Question

DNA replication

Answer 1

The process of synthesis of a two identical replicas of DNA molecule from an existing DNA molecule is termed as DNA replication. DNA replication is the basis for biological inheritence and information progression.DNA has a double helical structure with each strand complementary to the other strand and running antiparallel to each other. During replication, this double helical structure unwinds by means of some enzymes such as helicase and then DNA polymerase is required to add new nucleotides on each strand to produce two DNA molecules. This method of DNA replication is termed as "Semi-Conservative" since, in the newly synthesized DNA molecule, one strand is from the old DNA molecule and the other newly synthesized complementary to it.

In a cell, DNA replication begins at specific points known as "Origin of replication" or "Ori". Unwinding of DNA at the origin and synthesis of new strands, accommodated by an enzyme known as helicase, results in replication forks growing bi-directionally from the origin. DNA polymerase is the family of main enzyme the carries out the DNA replication and is involved in maintaining the fidelity of DNA replication by proof-reading and editing. DNA polymerase adds a new strand of DNA by extending the 3' end of an existing nucleotide chain, adding new nucleotides matched to the template strand one at a time via the creation of phosphodiester bonds.

The process of DNA replication could be divided into three steps as follows:

1. Initiation- The first step in DNA replication is to find the origin of replication in DNA. Initiator proteins such as DnaA in E.coli or origin recognition complex in yeast target the Ori and recruit other proteins to form the pre-replication complex, which unwinds the double-stranded DNA.
2. Elongation- DNA polymerase synthesizes the new DNA strand in 5'--->3' direction. Since, the strands run antiparallel to each other, this means that on strand the DNA synthesis is continuous in nature; this is called as "leading strand" and on the other strand, the DNA synthesis is discontinuos; this is called as lagging strand and the DNA fragments thus synthesized are termed as "Okazaki fragments".

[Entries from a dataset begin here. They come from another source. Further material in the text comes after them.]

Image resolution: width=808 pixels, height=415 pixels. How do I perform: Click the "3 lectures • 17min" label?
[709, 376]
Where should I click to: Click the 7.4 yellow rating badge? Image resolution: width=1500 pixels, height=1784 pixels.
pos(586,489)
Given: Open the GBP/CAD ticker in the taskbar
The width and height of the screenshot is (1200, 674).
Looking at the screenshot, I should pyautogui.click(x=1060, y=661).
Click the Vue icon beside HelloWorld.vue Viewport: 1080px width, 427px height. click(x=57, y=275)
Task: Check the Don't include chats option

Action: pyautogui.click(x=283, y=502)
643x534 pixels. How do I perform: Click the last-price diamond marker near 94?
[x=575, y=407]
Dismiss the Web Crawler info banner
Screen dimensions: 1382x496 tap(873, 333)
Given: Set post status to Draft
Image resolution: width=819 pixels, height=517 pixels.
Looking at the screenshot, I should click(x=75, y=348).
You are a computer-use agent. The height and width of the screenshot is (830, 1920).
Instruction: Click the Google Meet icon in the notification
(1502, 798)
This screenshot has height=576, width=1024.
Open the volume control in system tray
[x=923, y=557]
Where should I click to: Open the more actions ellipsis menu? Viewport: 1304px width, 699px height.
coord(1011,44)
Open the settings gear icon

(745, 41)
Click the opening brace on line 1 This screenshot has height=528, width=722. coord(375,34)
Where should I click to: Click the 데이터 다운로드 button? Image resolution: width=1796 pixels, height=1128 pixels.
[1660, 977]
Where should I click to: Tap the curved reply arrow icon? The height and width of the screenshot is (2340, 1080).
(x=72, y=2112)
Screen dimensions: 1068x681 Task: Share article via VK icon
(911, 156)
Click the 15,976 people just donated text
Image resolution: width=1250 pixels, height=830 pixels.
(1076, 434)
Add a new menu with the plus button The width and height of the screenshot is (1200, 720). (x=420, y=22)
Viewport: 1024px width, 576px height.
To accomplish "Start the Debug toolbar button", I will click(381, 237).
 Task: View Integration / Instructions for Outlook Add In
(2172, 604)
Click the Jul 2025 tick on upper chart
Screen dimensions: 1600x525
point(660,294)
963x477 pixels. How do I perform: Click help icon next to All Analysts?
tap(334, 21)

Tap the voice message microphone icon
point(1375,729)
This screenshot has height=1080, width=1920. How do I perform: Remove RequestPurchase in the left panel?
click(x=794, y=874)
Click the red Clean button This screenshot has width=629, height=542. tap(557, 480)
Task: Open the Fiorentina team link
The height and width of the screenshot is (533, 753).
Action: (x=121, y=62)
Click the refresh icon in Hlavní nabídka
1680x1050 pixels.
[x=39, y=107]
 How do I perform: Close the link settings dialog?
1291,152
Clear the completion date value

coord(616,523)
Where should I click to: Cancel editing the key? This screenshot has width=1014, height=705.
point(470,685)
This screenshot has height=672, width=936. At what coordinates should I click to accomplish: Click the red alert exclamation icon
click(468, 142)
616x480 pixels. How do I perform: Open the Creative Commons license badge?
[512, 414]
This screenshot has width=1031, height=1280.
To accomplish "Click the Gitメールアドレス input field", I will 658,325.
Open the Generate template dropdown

On the leading strand, an RNA primer is added at the 3' end of the template which provides a free 3'-OH group for addition of new nucleotides by DNA polymerase. On the lagging strand, there are multiple RNA primers since the DNA is synthesized in form of Okazaki fragments. After completion of replication, these primers are removed by RNAse activity and the gaps are sealed by another DNA polymerase.When this is complete, a single nick on the leading strand and several nicks on the lagging strand can be found. Ligase works to fill these nicks in, thus completing the newly replicated DNA molecule.

3. Termination- Termination requires that the progress of the DNA replication fork must stop or be blocked. Termination at a specific locus, when it occurs, involves the interaction between two components: (1) a termination site sequence in the DNA, and (2) a protein which binds to this sequence to physically stop DNA replication. In various bacterial species, this is named the DNA replication terminus site-binding protein, or Ter protein.

The replication process is very stringently regulated in both eukaryotes and prokaryotes in the cell cycle.